Difficultés techniques pour extraire du pétrole. Une victoire pour Shell, qui lorgne depuis de longues années sur ces ressources en hydrocarbures. La compagnie anglo-néerlandaise avait obtenu l'aval de la Maison Blanche pour réaliser les premiers forages dès 2012. Mais les conditions extrêmes d'extraction du pétrole offshore (température, profondeur des fonds marins, instabilité des sols due au dégel, collision des plates-formes avec des icebergs) avaient découragé Shell. Comme l'explique Roland Vially, "la rentabilité des gisements est encore incertaine", et ce d'autant plus que le prix du baril a chuté ces derniers mois. Un an plus tard, en 2013, devant ces retards, le gouvernement avait finalement annulé son autorisation.
Colère des défenseurs de l'environnement. La volte-face du gouvernement américain lundi a donc suscité l'indignation de nombreuses associations de défense de l'environnement. Susan Murray, vice-présidente d'Oceana, dénonce une "mise en danger de nos ressources océaniques" : "Shell n'a pas démontré qu'il était disposé à opérer de manière responsable dans l'Arctique", a-t-elle déploré. Le principal danger de l'extraction pétrolière en Arctique ? La perturbation de la chaîne alimentaire des océans, mais aussi le risque de voir se reproduire le même accident industriel d'envergure que celui qui avait frappé le Golfe du Mexique, quand la fuite sur la plate-forme Deepwater Horizon avait provoqué le déversement de 4,9 millions de barils de brut dans la mer.
Tensions géopolitiques. Malgré le risque environnemental, les différentes puissances voisines du Pôle Nord, (Norvège, Danemark par le biais du Groenland, Canada, Etats-Unis et Russie) multiplient les revendications territoriales en Arctique, comme le résume bien cette infographie interactive du Monde. Le gouvernement canadien de Stephen Harper, très favorable à l'extraction pétrolière, envoie par exemple régulièrement des navires sillonner l'océan, tandis que la Russie a organisé une expédition pour planter son drapeau sur la banquise en 2007. Car au-delà des ressources énergétiques qu'il recèle, la fonte des glaces fait de cette grande étendue maritime une nouvelle route commerciale de plus en plus praticable.

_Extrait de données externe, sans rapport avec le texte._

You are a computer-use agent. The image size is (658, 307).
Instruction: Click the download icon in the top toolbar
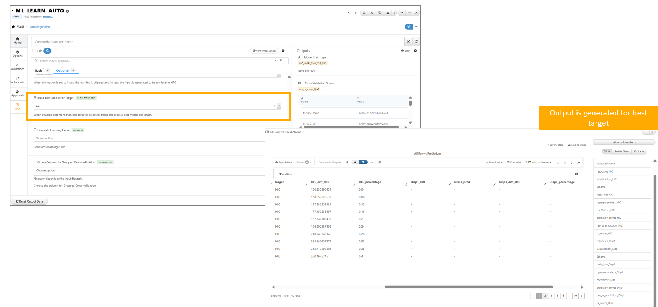coord(388,13)
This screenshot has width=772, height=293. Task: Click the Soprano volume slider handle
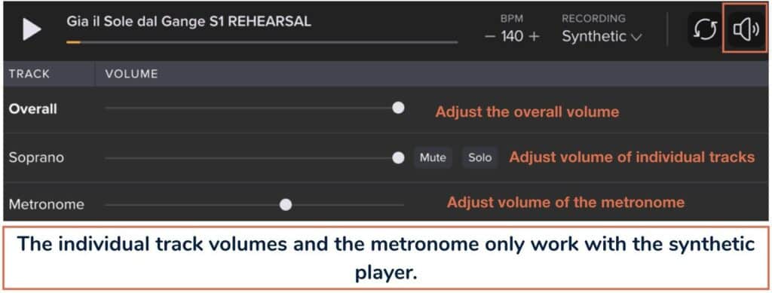398,158

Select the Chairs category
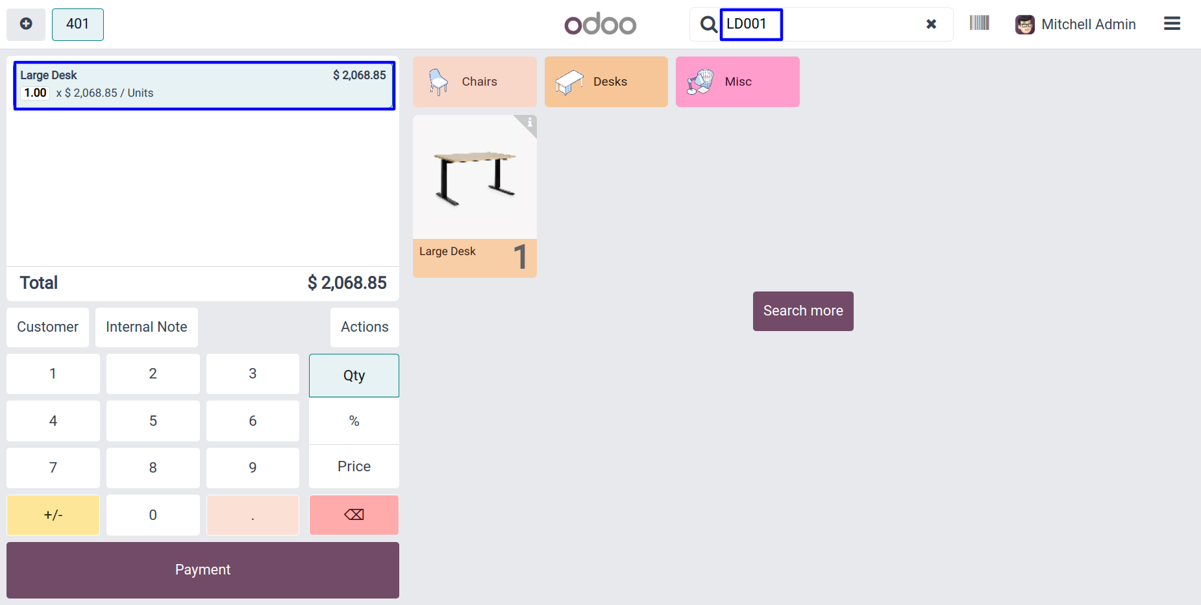pos(475,82)
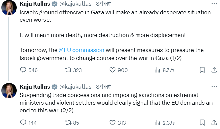Bookmark the second tweet (2/2)

click(x=202, y=123)
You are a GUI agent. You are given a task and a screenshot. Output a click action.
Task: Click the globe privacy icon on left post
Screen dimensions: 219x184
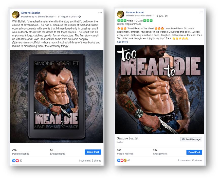tap(80, 17)
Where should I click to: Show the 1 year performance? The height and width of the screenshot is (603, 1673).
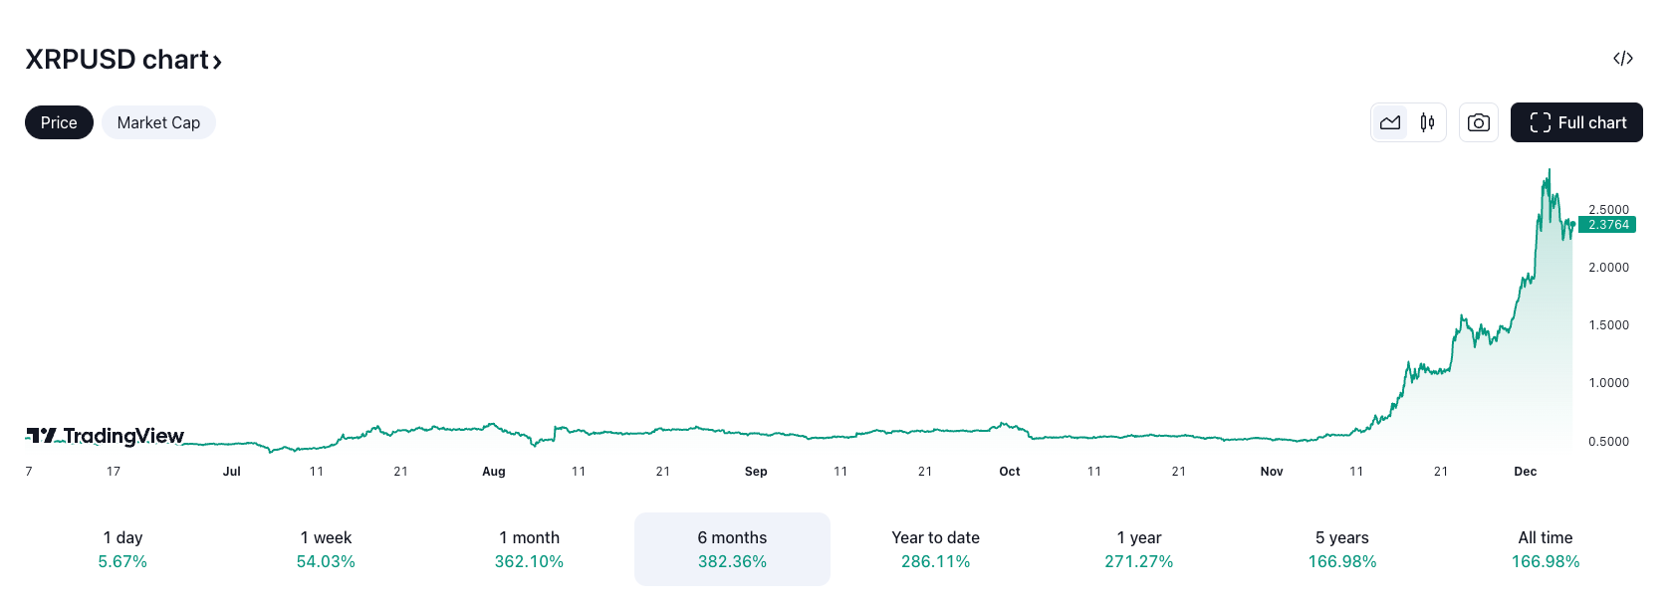(1138, 549)
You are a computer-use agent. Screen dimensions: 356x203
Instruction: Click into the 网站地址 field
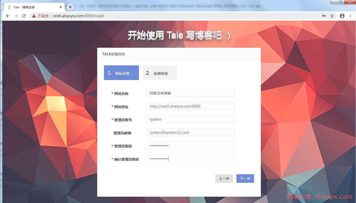(191, 106)
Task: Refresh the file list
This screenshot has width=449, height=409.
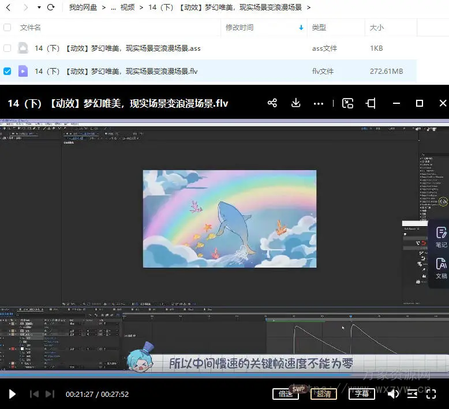Action: pyautogui.click(x=51, y=7)
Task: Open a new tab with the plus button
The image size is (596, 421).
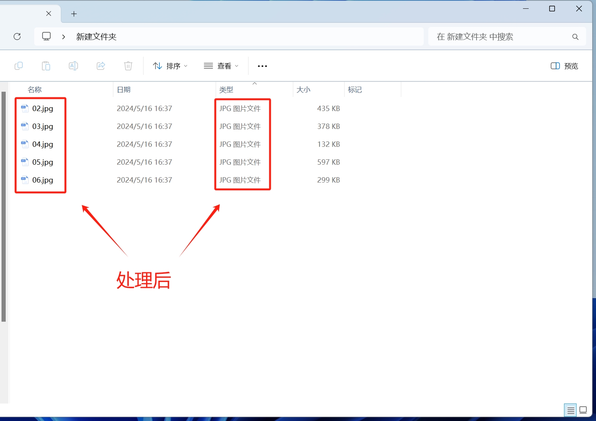Action: click(x=73, y=14)
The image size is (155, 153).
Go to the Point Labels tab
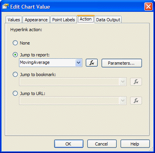coord(64,20)
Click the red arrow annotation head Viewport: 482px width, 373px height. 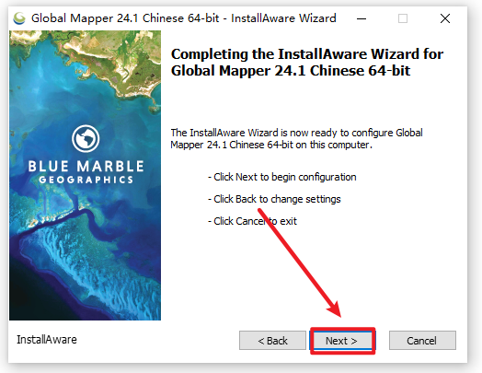335,309
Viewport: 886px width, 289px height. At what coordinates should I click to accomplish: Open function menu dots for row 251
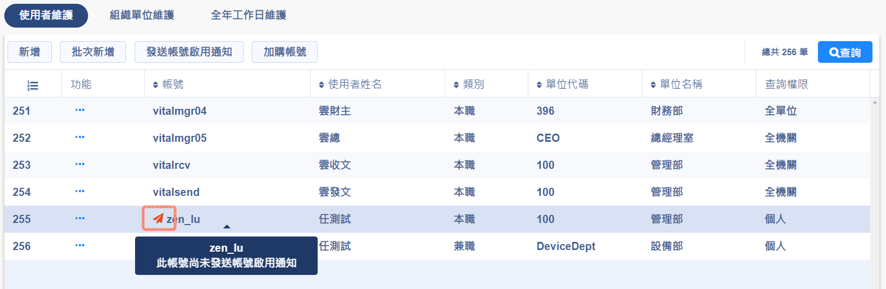80,110
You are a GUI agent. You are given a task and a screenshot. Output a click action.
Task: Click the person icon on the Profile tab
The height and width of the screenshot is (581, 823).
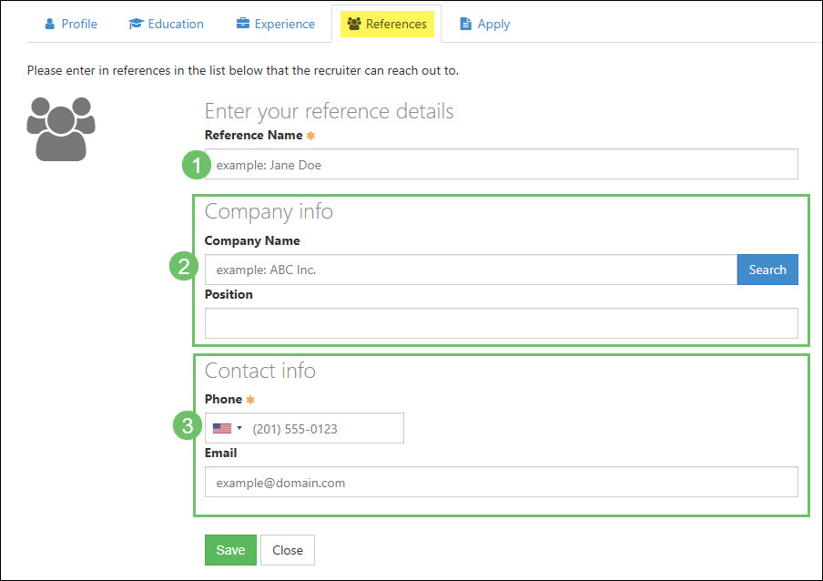pyautogui.click(x=49, y=24)
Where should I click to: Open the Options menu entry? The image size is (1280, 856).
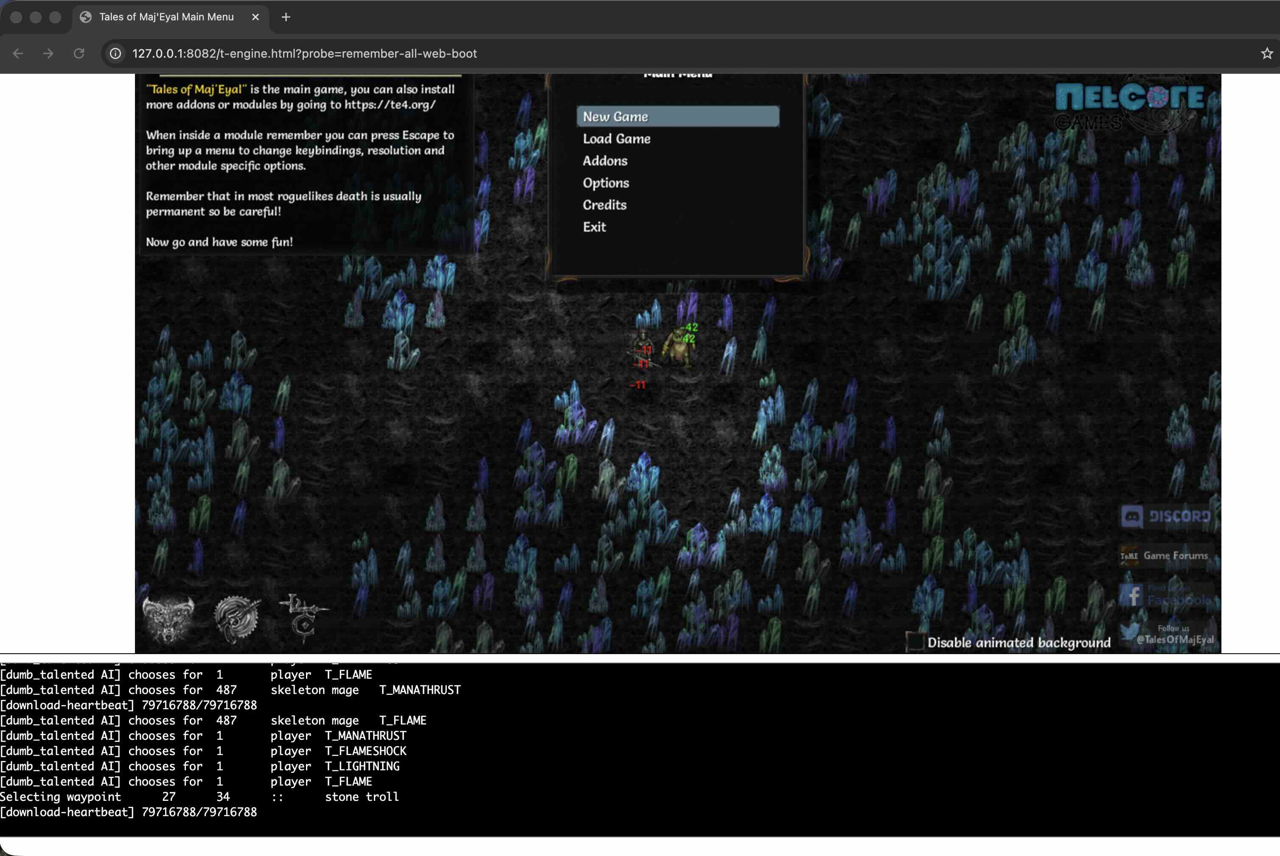coord(606,183)
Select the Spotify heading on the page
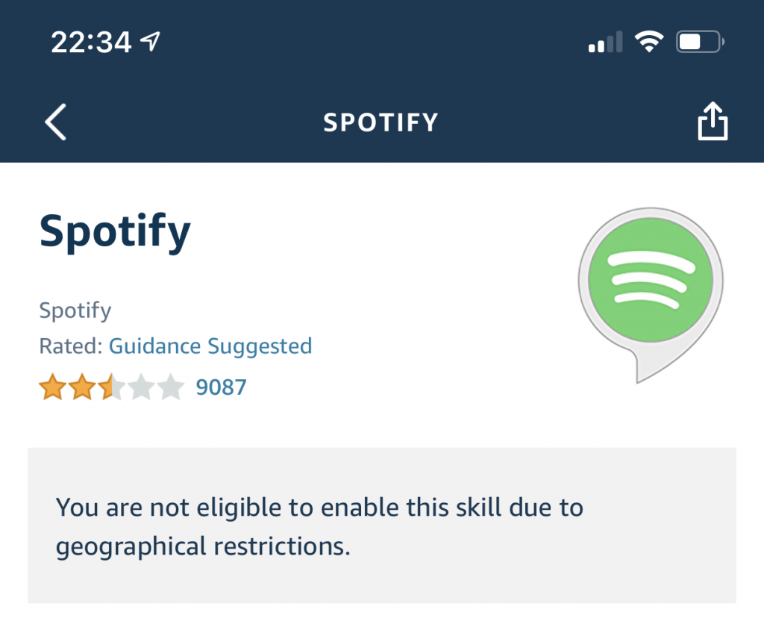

Fonte des glaces et nouvel intérêt commercial. Comme l'explique la chercheuse Alexandra Bellayer-Roille, "le passage par les routes arctiques fait gagner beaucoup de temps comparé aux passages par les canaux de Panama ou de Suez (…). Le passage Nord-Est ramènerait la distance entre Rotterdam et Yokohama (deux ports industriels et commerciaux majeurs, ndlr) de 11.200 à 6.500 miles nautiques". Pas étonnant donc que les Etats limitrophes s'écharpent pour étendre leurs eaux territoriales dans la région.
L'Onu en arbitre. Dans cette empoignade, l'Onu joue le rôle d'arbitre. La Norvège et la Russie ont déposé devant sa commission sur les limites du plateau continental une demande d'extension de leurs zones. Les Etats-Unis, eux, n'ont toujours pas ratifié le traité sur les frontières marines de Montenego Bay et tentent ainsi de faire pression sur leurs adversaires.